EU Member States

IRELAND

Extension of the Reduced 9% VAT Rate for Tourism and Hospitality

The Irish government has confirmed that the reduced 9% VAT rate for the tourism and hospitality sector will be extended only until 28 February 2023, and that the 13.5% VAT rate will apply to these sectors from 1 March 2023 onwards.

ITALY

Extension of Mandatory Electronic Invoicing to Small Businesses

As from 1 July 2022, electronic invoicing will become mandatory for all businesses whose annual turnover exceeded EUR 25,000 in the preceding year. This requirement will then be extended to all remaining businesses with effect from 1 January 2024.

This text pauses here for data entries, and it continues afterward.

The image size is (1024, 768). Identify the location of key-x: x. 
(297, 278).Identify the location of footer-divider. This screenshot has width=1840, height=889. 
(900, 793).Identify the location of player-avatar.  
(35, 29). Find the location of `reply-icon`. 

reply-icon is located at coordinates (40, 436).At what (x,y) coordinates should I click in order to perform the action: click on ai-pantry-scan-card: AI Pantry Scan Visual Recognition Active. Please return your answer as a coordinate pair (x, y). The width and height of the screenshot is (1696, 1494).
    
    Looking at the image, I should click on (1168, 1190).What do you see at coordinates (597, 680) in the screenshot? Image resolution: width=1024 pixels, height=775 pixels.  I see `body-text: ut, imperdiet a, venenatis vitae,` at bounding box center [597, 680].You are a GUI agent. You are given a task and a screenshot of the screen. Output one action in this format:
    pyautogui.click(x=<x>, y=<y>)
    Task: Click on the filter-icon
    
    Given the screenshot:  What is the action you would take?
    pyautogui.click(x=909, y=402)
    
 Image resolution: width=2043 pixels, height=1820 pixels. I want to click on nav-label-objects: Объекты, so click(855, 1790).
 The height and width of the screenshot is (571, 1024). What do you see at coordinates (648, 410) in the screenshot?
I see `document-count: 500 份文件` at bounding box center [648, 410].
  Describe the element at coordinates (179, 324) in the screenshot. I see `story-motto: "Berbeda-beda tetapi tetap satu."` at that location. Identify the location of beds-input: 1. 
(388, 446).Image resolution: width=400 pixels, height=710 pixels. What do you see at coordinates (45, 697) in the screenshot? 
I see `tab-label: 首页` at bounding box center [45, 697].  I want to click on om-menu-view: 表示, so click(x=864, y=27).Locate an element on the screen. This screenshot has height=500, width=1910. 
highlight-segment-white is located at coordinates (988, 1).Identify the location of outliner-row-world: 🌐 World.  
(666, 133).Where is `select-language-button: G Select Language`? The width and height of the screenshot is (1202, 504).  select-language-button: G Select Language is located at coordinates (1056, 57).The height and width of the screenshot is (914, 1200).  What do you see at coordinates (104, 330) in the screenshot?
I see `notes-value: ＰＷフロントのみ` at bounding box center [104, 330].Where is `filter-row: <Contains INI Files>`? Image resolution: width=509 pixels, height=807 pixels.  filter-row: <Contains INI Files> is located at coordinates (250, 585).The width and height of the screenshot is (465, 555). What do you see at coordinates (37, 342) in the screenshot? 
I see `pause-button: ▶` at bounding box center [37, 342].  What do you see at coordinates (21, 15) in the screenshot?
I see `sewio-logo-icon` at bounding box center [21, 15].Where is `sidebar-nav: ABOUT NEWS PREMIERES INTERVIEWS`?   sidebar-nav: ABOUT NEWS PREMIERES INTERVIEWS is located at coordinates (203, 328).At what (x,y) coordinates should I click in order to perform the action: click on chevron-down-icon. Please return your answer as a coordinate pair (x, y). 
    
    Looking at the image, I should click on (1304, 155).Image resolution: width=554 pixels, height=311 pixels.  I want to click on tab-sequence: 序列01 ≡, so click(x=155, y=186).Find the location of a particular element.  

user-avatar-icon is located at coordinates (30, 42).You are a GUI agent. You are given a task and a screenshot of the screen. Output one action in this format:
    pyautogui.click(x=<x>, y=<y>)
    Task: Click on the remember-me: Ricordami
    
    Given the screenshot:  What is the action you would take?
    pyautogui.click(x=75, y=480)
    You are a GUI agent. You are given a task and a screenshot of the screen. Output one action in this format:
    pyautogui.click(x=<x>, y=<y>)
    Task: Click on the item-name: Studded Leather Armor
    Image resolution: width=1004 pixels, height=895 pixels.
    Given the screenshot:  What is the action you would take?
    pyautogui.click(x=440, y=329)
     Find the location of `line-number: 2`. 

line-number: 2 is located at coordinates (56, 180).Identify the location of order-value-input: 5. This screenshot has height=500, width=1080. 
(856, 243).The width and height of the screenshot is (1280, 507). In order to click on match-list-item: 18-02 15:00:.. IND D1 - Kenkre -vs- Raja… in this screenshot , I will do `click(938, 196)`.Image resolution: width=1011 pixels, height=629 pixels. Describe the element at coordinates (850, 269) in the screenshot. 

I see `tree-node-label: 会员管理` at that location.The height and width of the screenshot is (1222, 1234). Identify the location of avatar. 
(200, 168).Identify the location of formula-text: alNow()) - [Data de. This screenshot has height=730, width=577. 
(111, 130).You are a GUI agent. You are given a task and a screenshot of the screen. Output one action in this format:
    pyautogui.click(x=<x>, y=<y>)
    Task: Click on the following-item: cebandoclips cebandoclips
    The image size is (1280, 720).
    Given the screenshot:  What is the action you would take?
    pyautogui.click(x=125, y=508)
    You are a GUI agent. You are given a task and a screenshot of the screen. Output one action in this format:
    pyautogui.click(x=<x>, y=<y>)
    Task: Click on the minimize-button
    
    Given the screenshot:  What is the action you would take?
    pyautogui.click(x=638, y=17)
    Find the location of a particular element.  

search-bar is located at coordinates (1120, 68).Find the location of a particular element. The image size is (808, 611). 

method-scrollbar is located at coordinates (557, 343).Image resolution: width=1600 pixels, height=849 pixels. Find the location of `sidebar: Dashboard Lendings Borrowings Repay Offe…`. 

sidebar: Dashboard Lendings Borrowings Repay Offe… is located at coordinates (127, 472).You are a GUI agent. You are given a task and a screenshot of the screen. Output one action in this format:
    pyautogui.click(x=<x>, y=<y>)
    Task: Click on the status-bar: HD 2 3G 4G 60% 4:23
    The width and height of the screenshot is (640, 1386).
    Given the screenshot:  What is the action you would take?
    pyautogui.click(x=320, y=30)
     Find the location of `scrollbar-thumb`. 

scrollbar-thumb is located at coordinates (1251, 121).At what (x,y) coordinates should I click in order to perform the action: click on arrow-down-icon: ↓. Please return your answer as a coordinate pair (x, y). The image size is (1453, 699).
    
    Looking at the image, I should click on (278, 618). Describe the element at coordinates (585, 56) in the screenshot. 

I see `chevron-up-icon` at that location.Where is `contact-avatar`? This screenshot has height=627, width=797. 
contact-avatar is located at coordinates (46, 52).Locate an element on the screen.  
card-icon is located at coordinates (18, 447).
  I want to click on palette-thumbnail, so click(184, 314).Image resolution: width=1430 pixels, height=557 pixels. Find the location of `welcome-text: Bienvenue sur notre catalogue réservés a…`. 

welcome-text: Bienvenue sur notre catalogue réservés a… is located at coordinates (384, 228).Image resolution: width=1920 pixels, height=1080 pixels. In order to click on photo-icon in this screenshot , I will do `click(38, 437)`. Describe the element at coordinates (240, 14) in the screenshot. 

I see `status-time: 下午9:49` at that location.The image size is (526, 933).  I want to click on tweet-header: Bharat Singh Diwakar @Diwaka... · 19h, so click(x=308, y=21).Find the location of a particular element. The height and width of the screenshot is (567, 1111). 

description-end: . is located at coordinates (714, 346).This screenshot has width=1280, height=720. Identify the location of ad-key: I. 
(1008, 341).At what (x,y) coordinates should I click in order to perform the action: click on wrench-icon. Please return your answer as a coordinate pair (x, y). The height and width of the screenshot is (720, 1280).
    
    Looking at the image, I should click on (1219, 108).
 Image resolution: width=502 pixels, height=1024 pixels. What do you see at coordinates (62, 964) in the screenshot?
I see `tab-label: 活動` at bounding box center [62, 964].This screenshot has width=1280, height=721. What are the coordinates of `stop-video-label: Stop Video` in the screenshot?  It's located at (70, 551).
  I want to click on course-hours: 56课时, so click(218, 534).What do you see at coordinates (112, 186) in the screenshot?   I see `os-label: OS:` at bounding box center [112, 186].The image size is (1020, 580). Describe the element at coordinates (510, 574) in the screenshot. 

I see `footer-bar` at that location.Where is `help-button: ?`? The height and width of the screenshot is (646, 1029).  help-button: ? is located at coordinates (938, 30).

Parliament Enacts Urgent Measures to Counter Rising Energy Costs

To counter the rising cost of electricity and natural gas, the Italian government has extended the temporary reduction of the VAT rate applicable to qualifying supplies of natural gas and approved the introduction of targeted tax credits.

LUXEMBOURG

Enactment of Energy Relief

Luxembourg has enacted an energy relief to reduce the sales prices of certain petroleum products by EUR 0.075 per litre (including taxes). The reduction applies until 31 December 2022 for diesel used as fuel oil and until 31 July 2022 for diesel used as fuel for other industrial and commercial uses.

PORTUGAL

Measures for Countering Higher Energy Costs

The Portuguese Parliament has recently approved new measures to counter the increase in fuel prices. Among other measures, it has introduced a VAT exemption for all fertilisers, soil correctives, and products for feeding cattle, poultry, and other animals, when used in agricultural production activities, until 31 December 2022.

ROMANIA

Invoice Submission through RO E-Invoice System for Business-to-Government Transactions is Now Mandatory

Following the publication of Law no. 139, regarding the administration, functioning, and implementation of the national RO e-Invoice System, economic operators established in Romania for VAT purposes will become liable to issue electronic invoices for business-to-government (B2G) transactions and transmit them through the national RO e-Invoice System from 1 July 2022 onwards.

SWEDEN

Increased Turnover Limit for VAT Exemption

The Swedish government has approved an amendment to the VAT Act and announced that local businesses will be exempt from tax on turnover that arises in Sweden from the sale of goods and services during a tax year if:

  • The turnover does not exceed SEK 80,000 during the tax year
  • The turnover does not exceed SEK 80,000 for either of the two immediately preceding tax years

In case the turnover exceeds the threshold of SEK 80,000 during the current tax year, the exemption ceases and the taxable person must register with the Swedish tax authority and pay VAT on the amounts exceeding the threshold. Businesses providing taxable supplies below this threshold may voluntarily opt to VAT-register. This amendment enters into force on 1 July 2022.